## Exercise text
The Royals announced on Wednesday that former radio broadcaster Fred White died of complications from melanoma. This came just 24 hours after White announced that he’d be retiring from his post-broadcasting role with the team, which was to help build up and maintain the vast Royals Radio Network.
I grew up with two parents and three older brothers, so it’s not like I was lacking for childhood presences. But Fred White, along with Denny Mathews, were a profound staple of my childhood summers. Their broadcasts came to the Haas household every night of every summer on AM radio, sandwiched between thunderstorm warnings, irrigation guideline updates, and so many commercials about seeds.
The Royals were awful, always. It didn’t matter; we were always fans and always had the game on, as background to whatever was going on. If some of us were playing catch in the yard: the radio was on. If we were working on a home improvement project: the radio was on. I never thought about it at the time, but there are radios all over my parents’ house. Wherever any of us went in the house, the radio was there, and the radio had Fred.

## Information provided
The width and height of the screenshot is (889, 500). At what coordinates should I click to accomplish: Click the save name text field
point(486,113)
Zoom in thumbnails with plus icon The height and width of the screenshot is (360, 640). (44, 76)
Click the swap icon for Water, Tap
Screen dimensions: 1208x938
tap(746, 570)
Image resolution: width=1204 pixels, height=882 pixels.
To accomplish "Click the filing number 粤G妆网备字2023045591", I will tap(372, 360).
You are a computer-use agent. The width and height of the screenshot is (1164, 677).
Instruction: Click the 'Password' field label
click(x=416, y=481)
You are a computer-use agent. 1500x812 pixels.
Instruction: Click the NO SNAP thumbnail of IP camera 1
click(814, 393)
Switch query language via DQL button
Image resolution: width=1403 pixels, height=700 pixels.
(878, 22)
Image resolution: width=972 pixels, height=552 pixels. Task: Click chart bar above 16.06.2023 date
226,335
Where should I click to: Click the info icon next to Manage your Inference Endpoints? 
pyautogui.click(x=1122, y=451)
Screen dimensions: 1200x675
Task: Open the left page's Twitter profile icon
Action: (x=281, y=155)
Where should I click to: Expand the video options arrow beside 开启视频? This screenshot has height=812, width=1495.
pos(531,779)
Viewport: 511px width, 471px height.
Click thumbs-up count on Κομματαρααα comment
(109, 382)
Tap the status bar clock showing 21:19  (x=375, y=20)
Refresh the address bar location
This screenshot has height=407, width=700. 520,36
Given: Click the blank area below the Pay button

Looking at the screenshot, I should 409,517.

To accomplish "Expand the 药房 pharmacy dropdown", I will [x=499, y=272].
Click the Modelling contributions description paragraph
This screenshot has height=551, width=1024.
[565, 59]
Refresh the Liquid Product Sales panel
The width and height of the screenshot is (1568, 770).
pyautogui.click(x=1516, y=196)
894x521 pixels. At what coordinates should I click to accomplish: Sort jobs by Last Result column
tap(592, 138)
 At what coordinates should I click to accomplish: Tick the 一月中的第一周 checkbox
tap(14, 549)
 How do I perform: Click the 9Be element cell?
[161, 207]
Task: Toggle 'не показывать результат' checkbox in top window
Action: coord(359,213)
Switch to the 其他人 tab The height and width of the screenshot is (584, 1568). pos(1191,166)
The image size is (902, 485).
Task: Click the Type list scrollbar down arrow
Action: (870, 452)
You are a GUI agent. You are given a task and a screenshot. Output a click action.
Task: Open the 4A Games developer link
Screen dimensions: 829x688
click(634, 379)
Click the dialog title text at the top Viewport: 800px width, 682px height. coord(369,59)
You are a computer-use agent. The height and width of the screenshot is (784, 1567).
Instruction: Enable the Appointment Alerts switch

## Exercise tasks
A. Extract the passage from the Fred White text between "I grew up with" and "radio had Fred.", inclusive.
B. Extend the piece about broadcaster Fred White from where it stops.
You don't need the listing for this.

## Task-by-task results
A.
I grew up with two parents and three older brothers, so it’s not like I was lacking for childhood presences. But Fred White, along with Denny Mathews, were a profound staple of my childhood summers. Their broadcasts came to the Haas household every night of every summer on AM radio, sandwiched between thunderstorm warnings, irrigation guideline updates, and so many commercials about seeds.
The Royals were awful, always. It didn’t matter; we were always fans and always had the game on, as background to whatever was going on. If some of us were playing catch in the yard: the radio was on. If we were working on a home improvement project: the radio was on. I never thought about it at the time, but there are radios all over my parents’ house. Wherever any of us went in the house, the radio was there, and the radio had Fred.

B.
When I was 16, I was working at a local radio station. By that time, White had long since left the radio booth, which was a whole ‘nother story.* The station managers were trying to figure out if they could become a part of the Royals Radio Network without disrupting the already-robust slate of sports they covered. It was a long shot from the start, but Fred White came out to our little building in our little town anyway. My bosses, knowing that I was a Royals nut, allowed me to sit in on the meeting. It was a pretty standard affair as far as business meetings go, but I soaked in every word coming from White because it was the same golden voice that had guided me through so many terrible Royals seasons.
The following Christmas, he sent me a card. I framed it, and still have it.
*The team was in a funk in the late 90s, and in a desperate fit of “we have to do something,” they fired White. White handled the situation with a truckload of grace and dignity. 10-year-old Minda did not.
Kansas City Star writer Rustin Dodd summed up perfectly what tons of other Royals fans have said on Twitter and elsewhere: “If you grew up in KC, Denny and Fred were pretty much summer.”
I was hoping to get through my entire Ladies… career without having to use the “Cancer Sucks” tag, but here we are, and it sure does. Rest in peace, Fred.